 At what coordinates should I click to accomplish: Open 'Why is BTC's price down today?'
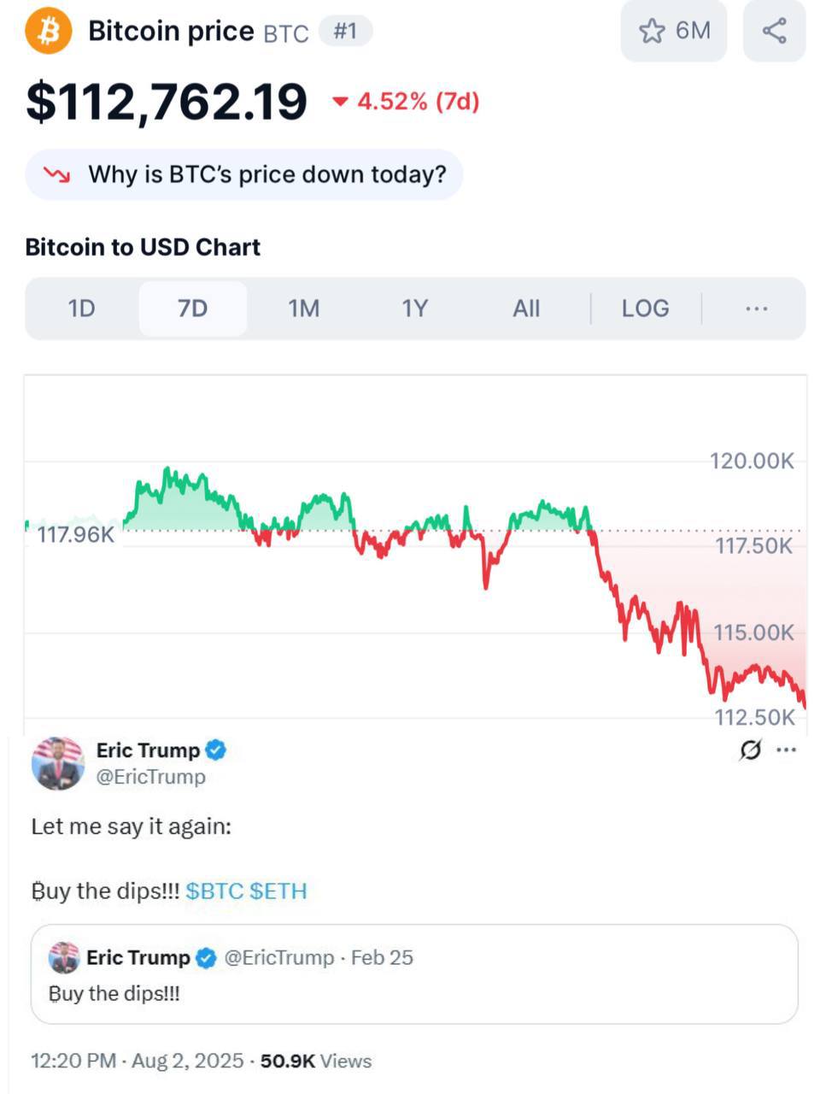click(x=244, y=175)
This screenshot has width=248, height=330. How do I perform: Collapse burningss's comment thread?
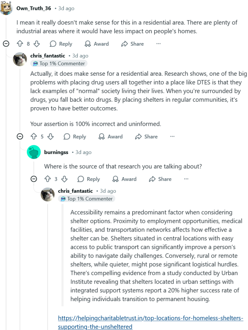point(34,179)
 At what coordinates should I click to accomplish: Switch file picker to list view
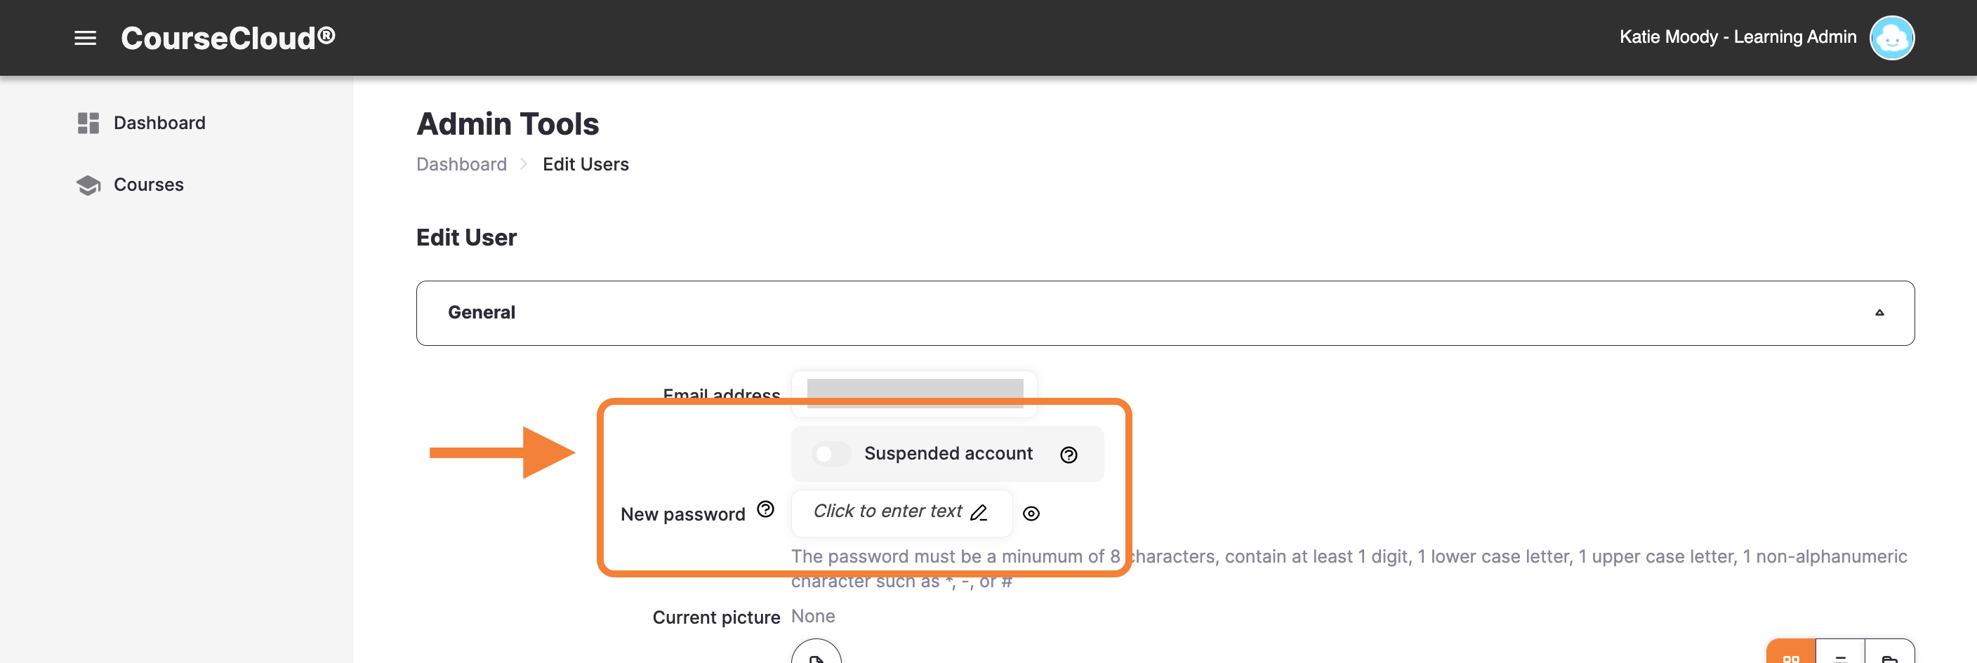click(x=1840, y=653)
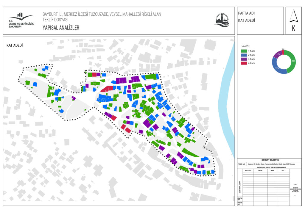Click the red 3% slice of donut chart
The image size is (305, 215).
pos(283,52)
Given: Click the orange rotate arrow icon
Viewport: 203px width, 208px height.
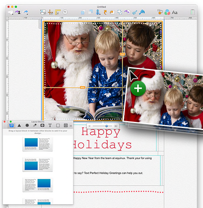Looking at the screenshot, I should pyautogui.click(x=105, y=12).

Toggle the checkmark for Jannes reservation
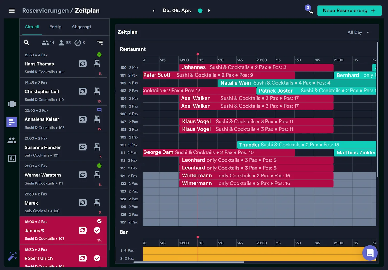[x=97, y=230]
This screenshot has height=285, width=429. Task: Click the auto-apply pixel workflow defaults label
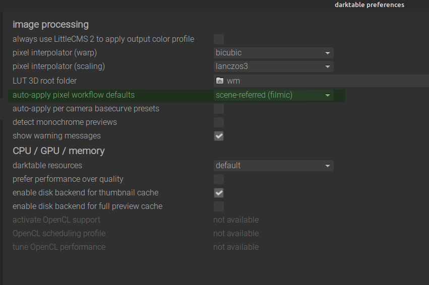click(x=74, y=95)
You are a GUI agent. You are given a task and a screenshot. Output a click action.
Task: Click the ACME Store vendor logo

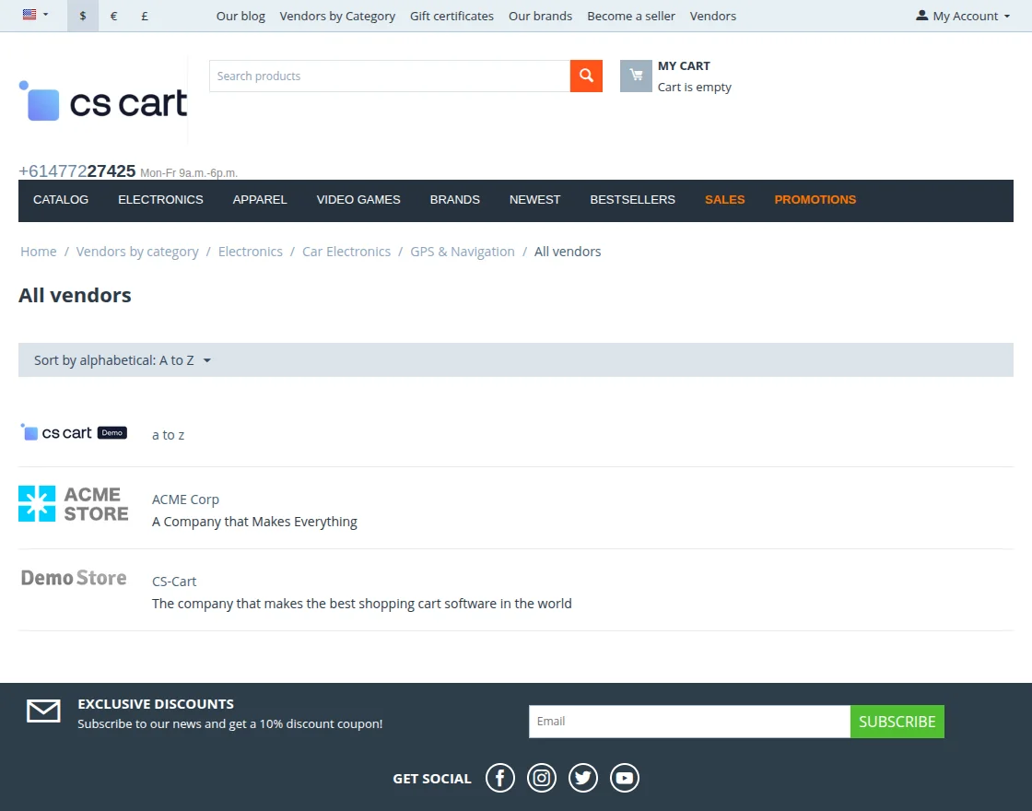pos(73,502)
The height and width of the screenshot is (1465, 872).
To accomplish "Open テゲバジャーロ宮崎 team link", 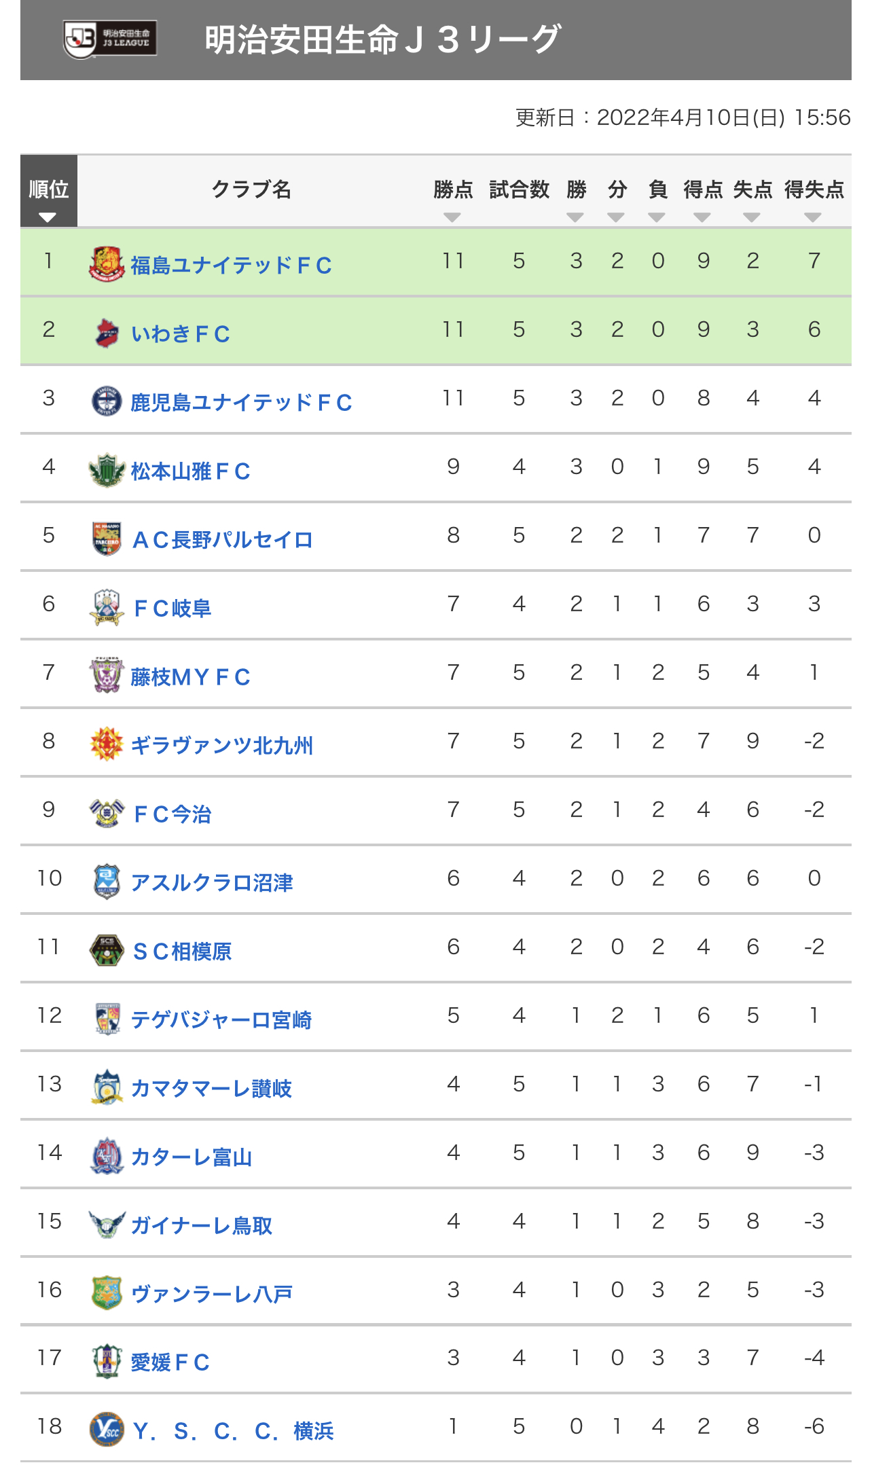I will (221, 1020).
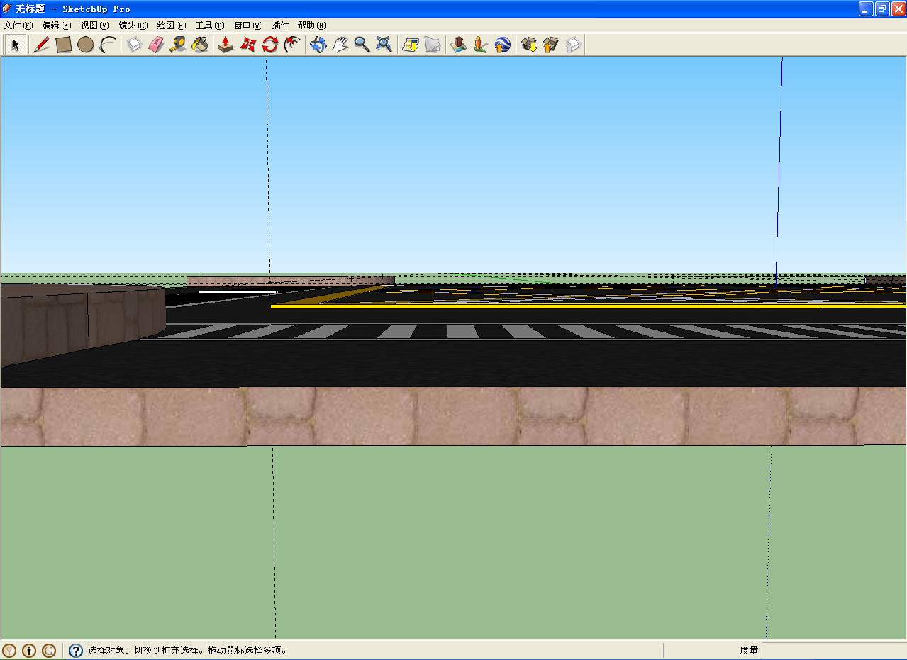Select the Line pencil tool
This screenshot has width=907, height=660.
coord(42,45)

==*==

→ WORK TO BE COMPLETED: Working from the records above, set down word for word everything from the line containing "Viewport: 203px width, 208px height." down to the line containing "The height and", ends included, minus the pictures.

→ ANSWER BELOW:
Viewport: 203px width, 208px height.
Looking at the screenshot, I should pyautogui.click(x=105, y=12).

Toggle the checkmark for Jannes reservation
[x=97, y=230]
This screenshot has height=285, width=429. Task: Click the auto-apply pixel workflow defaults label
click(x=74, y=95)
You are a GUI agent. You are given a task and a screenshot. Output a click action.
Task: Click the ACME Store vendor logo

pos(73,502)
The height and width of the screenshot is (1465, 872).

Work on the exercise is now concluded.